One of the most dramatic and radical changes the last coalition government made to criminal justice went almost unnoticed. In 2014, the probation service that had stood for more than 100 years was broken up. It was split into a National Probation Service, responsible for about 30% of the previous probation workload, and community rehabilitation companies responsible for the remaining 70%.
These companies were outsourced, and in February 2015, ownership was transferred to an array of different organisations. Some have become joint ventures between private, public, and third sector organisations.

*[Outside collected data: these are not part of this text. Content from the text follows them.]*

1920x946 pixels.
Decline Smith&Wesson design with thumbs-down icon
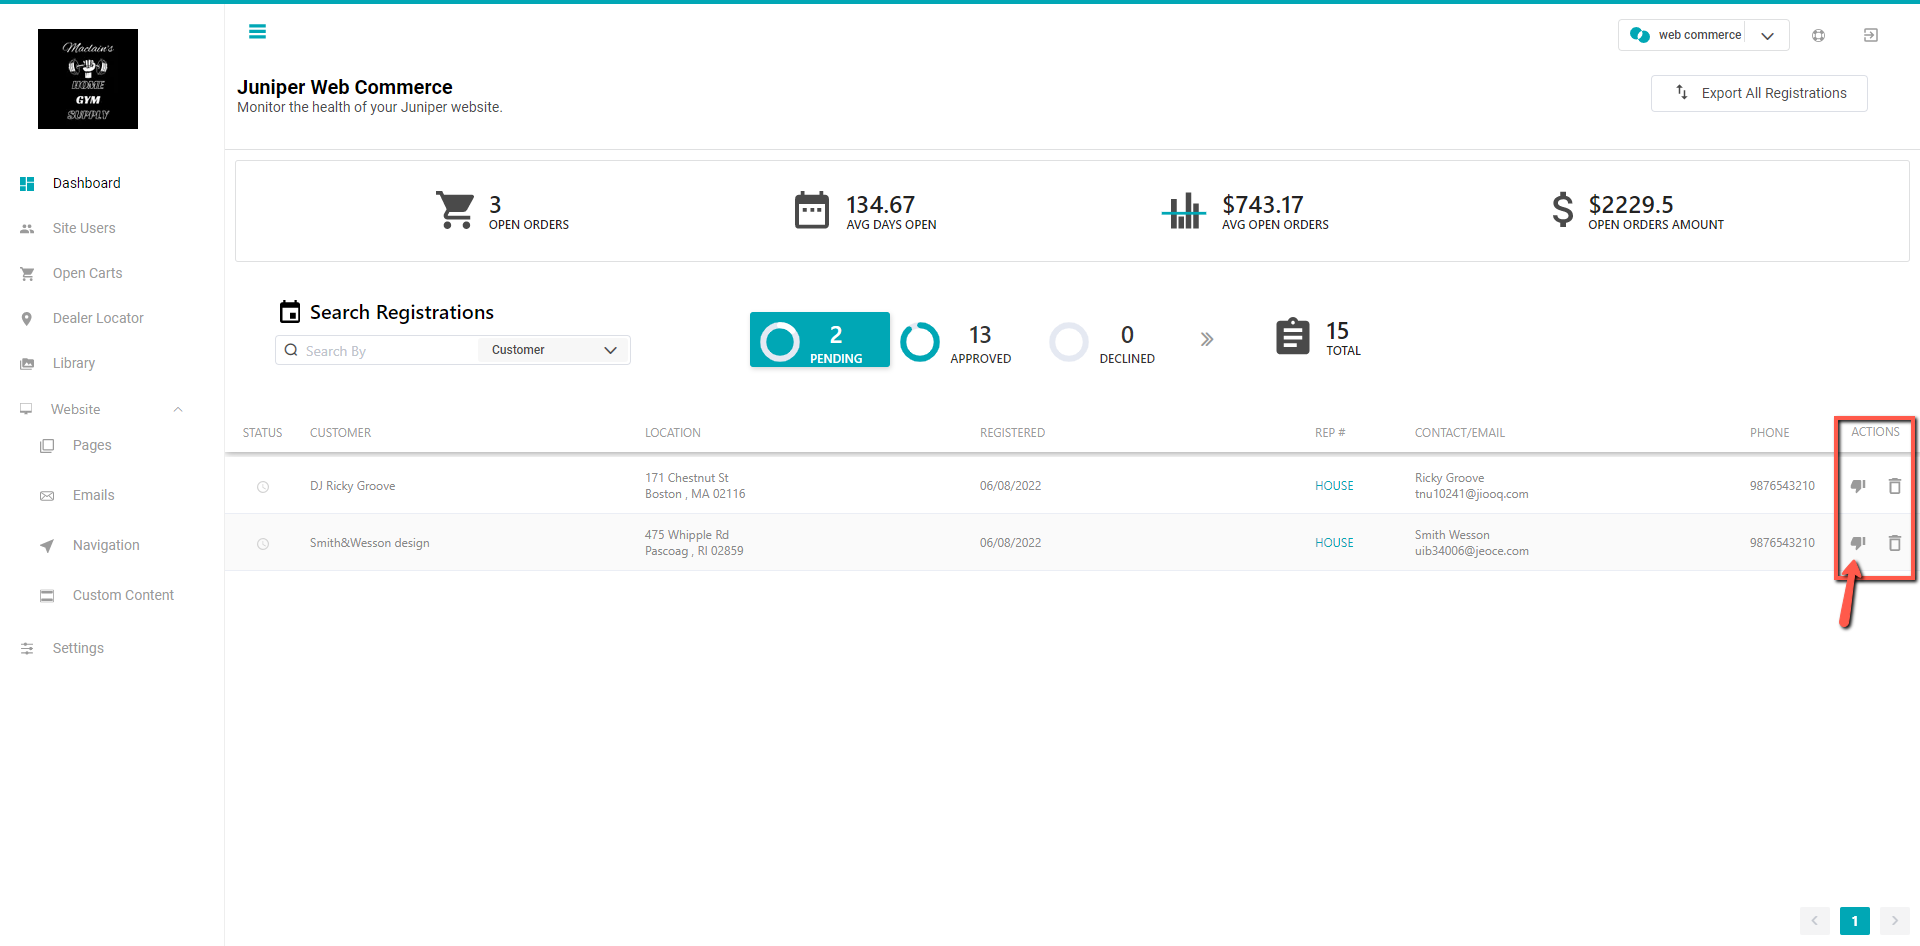click(x=1858, y=543)
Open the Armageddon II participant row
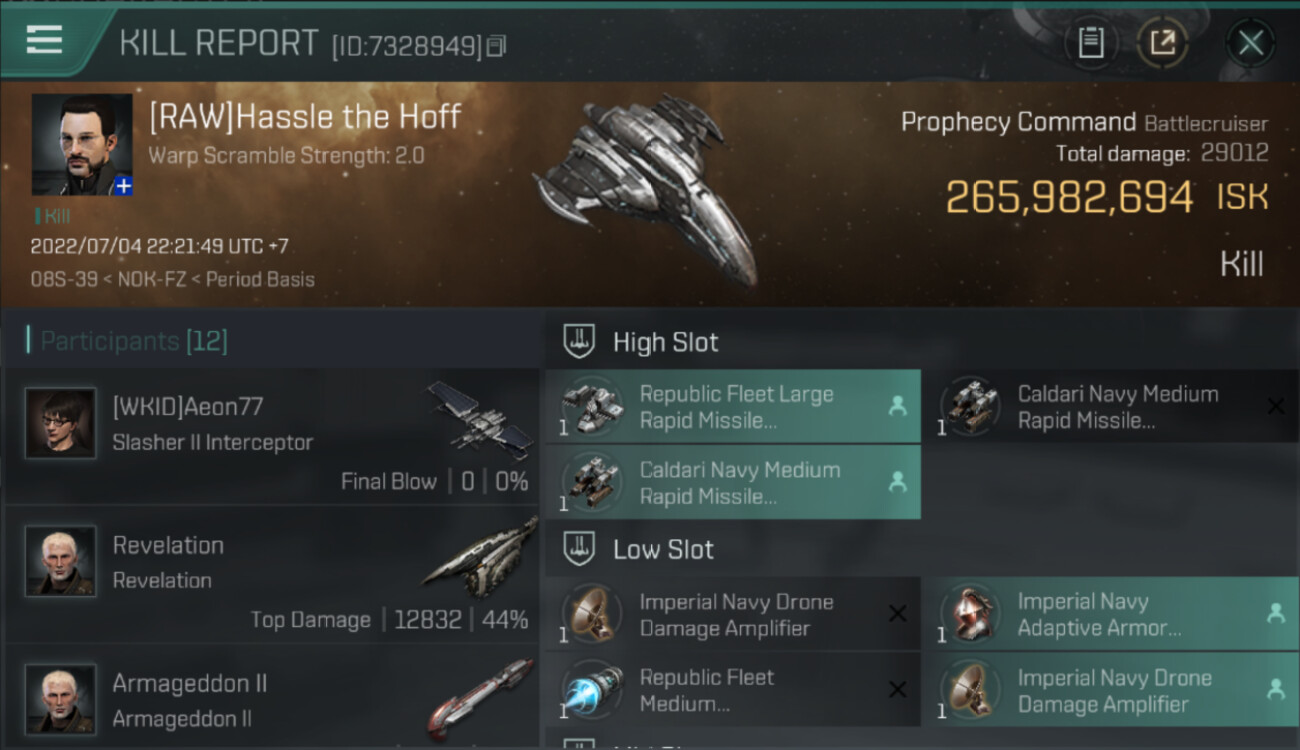Screen dimensions: 1300x750 [x=270, y=700]
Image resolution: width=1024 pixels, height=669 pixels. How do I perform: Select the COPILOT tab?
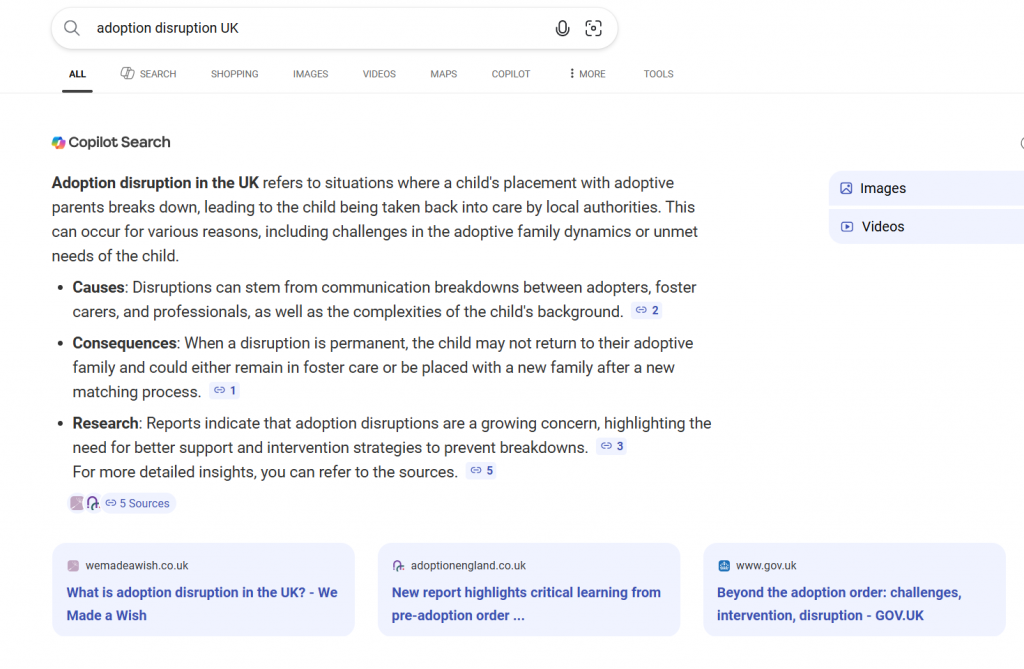point(510,73)
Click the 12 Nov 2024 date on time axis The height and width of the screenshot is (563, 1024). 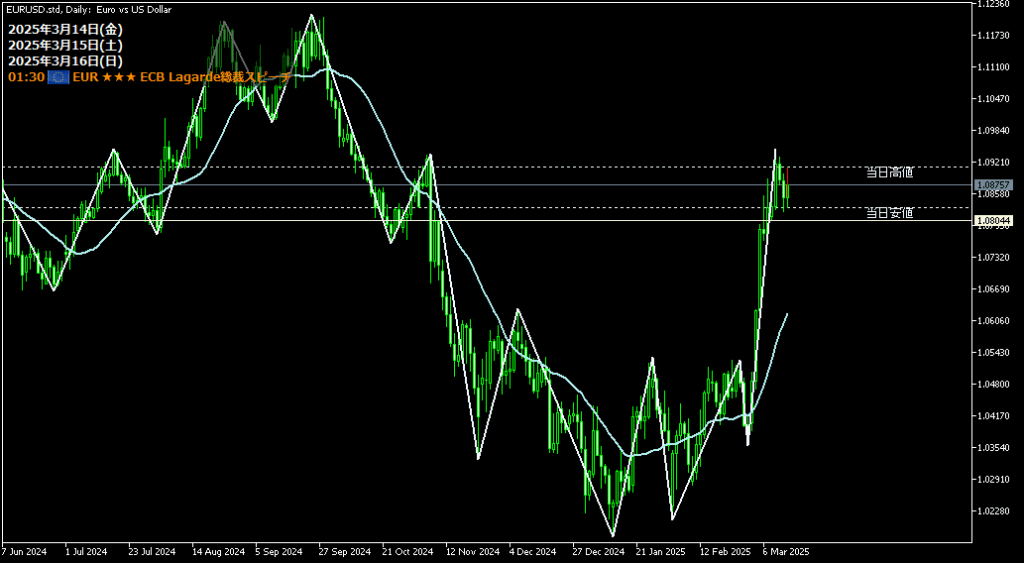(472, 551)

It is difficult to foresee the impact of these changes. However, politicians have in the past looked to the USA for criminal justice and penal policies: David Cameron’s attempt to learn from the USA’s zero-tolerance policing in 2011, for example, and the introduction of mandatory minimum sentences. This is despite US imprisonment rates outstripping any other country, and significant tensions between police and citizens playing out repeatedly in a number of US states – from Ferguson, Missouri to New York and Texas.
Paying for probation
So, is there anything to learn from how probation is run in the USA? Probation in the USA is decentralised and this results in a highly fragmented system. In many US states – for example Arizona, Georgia and Illinois – those under probation and parole supervision have to pay a supervision fee. A 2014 Human Rights Watch report found that in some areas probation officers act like “abusive debt collectors” enforcing a private sector business model based on offender-funded probation.
The US Supreme Court ruled in 1983 that offenders should not be jailed for failing to pay a probation fine that they cannot afford. But there are still concerns that supervision fees mean that some of the poorest offenders of often minor crimes end up in prison for failing to pay their debt. This is a silent crisis but one that is important to recognise.
Probation in the UK
In England and Wales, the outsourcing of probation started under New Labour. Marketisation of any public service is based on the belief that competition will encourage better and more efficient services, value for money, and innovation. But in contrast to the tendering processes for prisons, probation trusts as entities were disbanded and no public sector organisation was able to compete for the new services.
One possible argument for the changes was that probation was not performing well, but in 2013/14 the National Offender Management Service rated all probation trusts as performing well and four trusts as performing exceptionally well. Merseyside Probation Trust won the 2012 UK Excellence Award, from the British Quality Foundation.
Probation staff have raised concerns about problems witnessed in the USA as a result of prison privatisation. Closer to home, concerns over practices of private sector companies delivering criminal justice services in England and Wales are well rehearsed. The Serious Fraud Office launched investigations against G4S and Serco in relation to their electronic monitoring practices in 2013, and this lead to significant repayments by both companies in 2014.
The landscape of probation service providers is complicated. The community rehabilitation companies are dominated by private sector companies but we also see a small number of partnerships involving third sector organisations, such as Nacro, Addaction, and the St Giles Trust; and public sector organisations such as Innovation Wessex – a probation staff mutual – and Manchester College.
Addaction – a substance misuse charity – withdrew from its partnership running five companies in April 2015. Sodexo Justice Services which runs six companies announced job cuts for September 2015, and allegedly mooted the introduction of reporting “cashpoints” in an apparent transfer from the US model.
Those working in probation have withstood numerous attempts to undermine their ethos in the past; now as much as in the 60s and 70s, new staff join with the desire to support offenders to change their lives in order to prevent further crime and victims.
Many believe that offending is caused by social structures and decisions to criminalise as much as individual choice. As a result, offenders are regarded as having a right to be given opportunities and support to reintegrate and contribute to society.
It is that belief which may cause tensions with a perceived organisational profit motive. It is also that belief that may ensure that offenders get the support they need for successful desistance from crime, preventing the creation of more victims and more hardship.
It is unlikely that offenders will have to pay for their punishment in England and Wales in the near future. But if only for once, it may be worth heeding the warnings from the USA before probation services are too badly damaged.